Electric polarization and built-in fields

One of the main problems that are encountered when dealing with nitride heterostructures, and one that severely affects device efficiency, is the existence of built-in electrostatic fields. Although the other III-V materials also present piezoelectric properties due to their cubic ZB structure, the WZ crystal structure in which III-N materials crystallize is compatible with the existence of both spontaneous and piezoelectric polarization. Additionally, the increased ionicity of the III-N compared to the other III-V accounts for a much stronger effect. The discontinuity of the polarization vector between two nitride materials that differ in composition and/or strain state leads to a strong polarization potential, with effects on the electronic properties of these systems.

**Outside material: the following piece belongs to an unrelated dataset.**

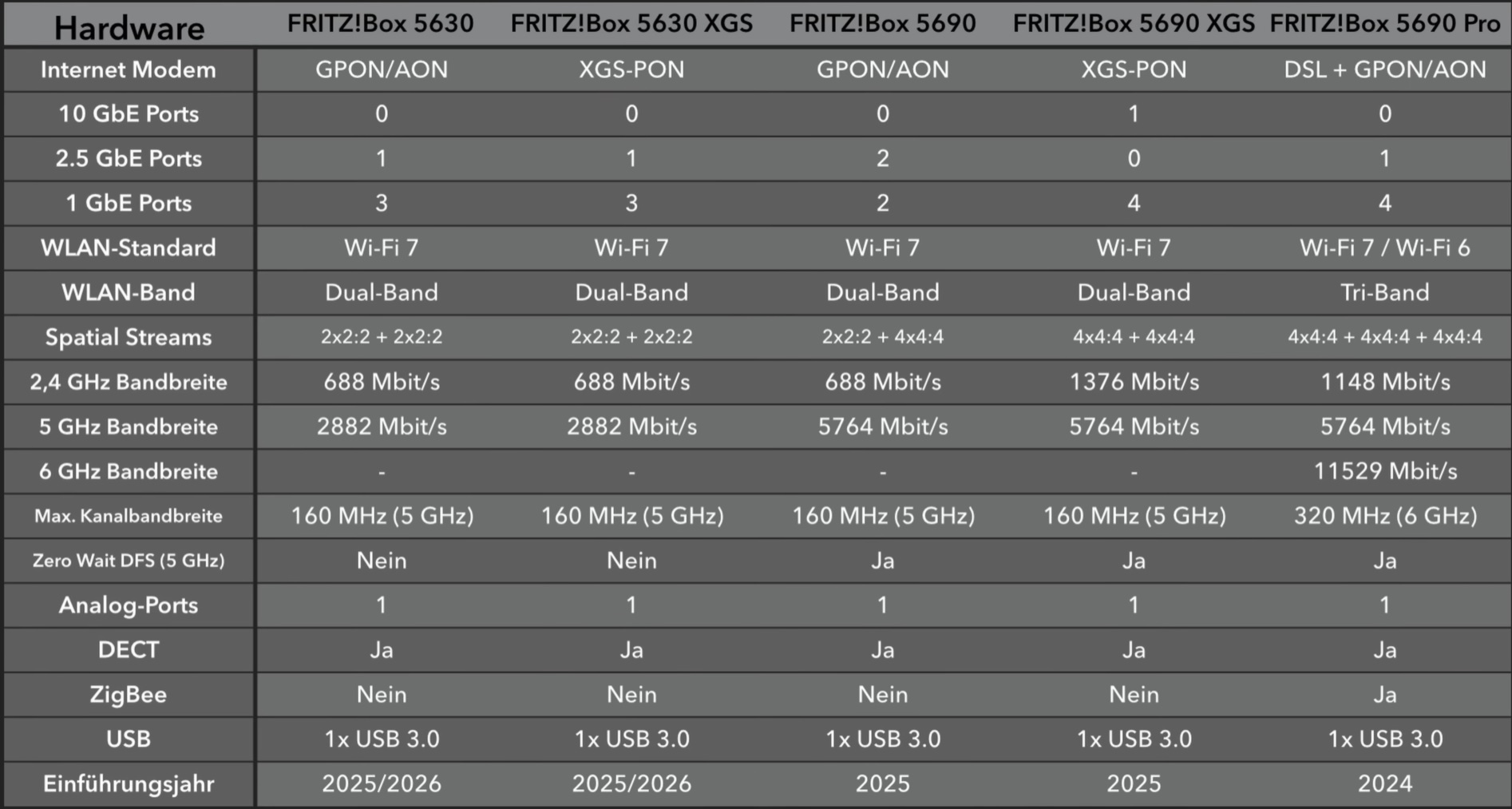This screenshot has width=1512, height=809.
Task: Select the Einführungsjahr row label
Action: (129, 783)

The study of strain effects in III-N materials, including electric polarization in particular, was the central theme of my work as a PhD student in Cork. The first studies that we carried out were on polarization field control in nitride QWs and quantum dots (QDs). We proposed composition engineering as a route towards suppression (or reduction) of the strong built-in electrostatic fields present in III-N QWs and QDs. During the time in which that work was carried out, we encountered several aspects of the description of nitride materials that, in our opinion, needed improvement. Specifically, the description of the electric polarization in nitride alloys previously available was based on the implicit assumption that its value only depends on macroscopic strain and average composition in the sample. However, we challenged this simplified virtual crystal model and showed that the local atomic landscape matters and has a large impact on the computation of average properties, introducing a local polarization theory and showing how these local effects affect the electronic properties of InGaN.[31]